La primera parte del libro analiza estos cambios, tanto visuales (hiperencuadre) como narrativos (hiperrelato). En la segunda, se abordan casos más concretos como las llamadas narrativas fracturadas, la imagen que el discurso fílmico ofrece de su viejo competidor, el broadcasting televisivo (analizando, entre otros casos, la primera temporada de Black Mirror) y cómo el cine incide en la agenda política en tiempos de la llamada “guerra contra el terror”. La tercera parte está dedicada a escrutar de modo más concreto a dos contundentes escrituras fílmicas postclásicas: las últimas películas de Quentin Tarantino y Nacho Vigalondo. Una cuarta parte, que hemos titulado Los Gestos aborda dos filmes concretos extraordinariamente deconstructivos de la mirada mainstream: Roma (Alfonso Cuarón, 2019) y The Matrix Resurrections (Lana Wachowski, 2021).

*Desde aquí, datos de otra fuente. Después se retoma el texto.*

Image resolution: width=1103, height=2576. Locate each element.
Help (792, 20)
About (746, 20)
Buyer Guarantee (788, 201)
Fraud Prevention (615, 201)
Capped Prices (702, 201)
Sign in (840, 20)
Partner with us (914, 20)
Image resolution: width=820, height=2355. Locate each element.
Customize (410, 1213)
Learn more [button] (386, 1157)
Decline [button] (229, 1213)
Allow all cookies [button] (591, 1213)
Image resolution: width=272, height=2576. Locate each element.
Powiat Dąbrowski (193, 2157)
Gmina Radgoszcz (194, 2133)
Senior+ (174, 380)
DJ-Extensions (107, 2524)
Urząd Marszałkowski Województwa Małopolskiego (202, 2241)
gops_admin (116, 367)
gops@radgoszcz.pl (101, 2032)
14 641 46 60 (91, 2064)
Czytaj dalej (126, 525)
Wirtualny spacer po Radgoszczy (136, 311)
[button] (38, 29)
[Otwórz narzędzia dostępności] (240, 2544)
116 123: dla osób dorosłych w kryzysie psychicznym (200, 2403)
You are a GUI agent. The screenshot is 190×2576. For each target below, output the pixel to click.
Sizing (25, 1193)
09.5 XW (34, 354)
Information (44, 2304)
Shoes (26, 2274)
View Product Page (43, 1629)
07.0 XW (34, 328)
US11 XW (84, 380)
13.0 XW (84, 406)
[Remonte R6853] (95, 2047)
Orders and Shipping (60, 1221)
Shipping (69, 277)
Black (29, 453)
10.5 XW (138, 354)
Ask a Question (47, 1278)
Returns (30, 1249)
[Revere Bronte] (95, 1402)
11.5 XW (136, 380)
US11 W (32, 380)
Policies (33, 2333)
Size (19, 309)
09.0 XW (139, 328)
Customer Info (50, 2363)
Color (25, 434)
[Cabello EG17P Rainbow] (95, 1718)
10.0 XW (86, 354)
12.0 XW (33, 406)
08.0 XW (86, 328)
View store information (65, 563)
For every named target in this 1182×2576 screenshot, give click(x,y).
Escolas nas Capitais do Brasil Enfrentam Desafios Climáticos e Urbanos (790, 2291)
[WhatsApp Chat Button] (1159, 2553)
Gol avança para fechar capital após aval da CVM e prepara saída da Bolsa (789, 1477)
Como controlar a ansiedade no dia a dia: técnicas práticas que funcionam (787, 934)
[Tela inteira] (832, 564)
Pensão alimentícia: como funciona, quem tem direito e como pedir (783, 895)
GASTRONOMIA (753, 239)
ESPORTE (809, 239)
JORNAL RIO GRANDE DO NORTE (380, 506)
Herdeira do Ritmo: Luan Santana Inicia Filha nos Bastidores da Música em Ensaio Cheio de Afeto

La herramienta utilizada para todo ello es el análisis textual, entendiendo por tal una subclase del análisis del discurso que se orienta antes a la forma y sólo después al contenido, porque hablar del contenido al margen de la forma es ante todo un sin-sentido. Hemos supuesto, pues, que no hay tal contenido si no lo crea la forma, no hay significado si no lo acota el significante, que no hay relato sin trama, ni visualización sin puesta en escena.
JOSÉ ANTONIO PALAO ERRANDO
(Valencia, 1962) es licenciado en Filología Hispánica y licenciado y doctor Comunicación Audiovisual por la Universitat de València. Desde el año 2002 es profesor del Área de Comunicación Audiovisual y Publicidad en la Universitat Jaume I de Castelló, donde actualmente es profesor titular del Departamento de Ciencias de la Comunicación, impartiendo las asignaturas Teoría de la Imagen y Narrativa Audiovisual en el Grado de Publicidad y RR. PP. Ha publicado, entre otros los libros La profecía de la Imagen-Mundo: para una genealogía del Paradigma Informativo (IVAC, Valencia, 2004) y Cuando la televisión lo podía todo: Quien Sabe Donde en la cumbre del Modelo Difusión (Madrid: Biblioteca Nueva, 2009), Guía para ver y analizar Matrix (Valencia: Octaedro / Nau Llibres, 2005 (en colaboración con Rebeca Crespo) y Mulholland Drive, la ética de lo siniestro (en esta misma editorial, en colaboración con Marcos Ferrer), así como artículos sobre cine, televisión e imagen en múltiples revistas y libros colectivos.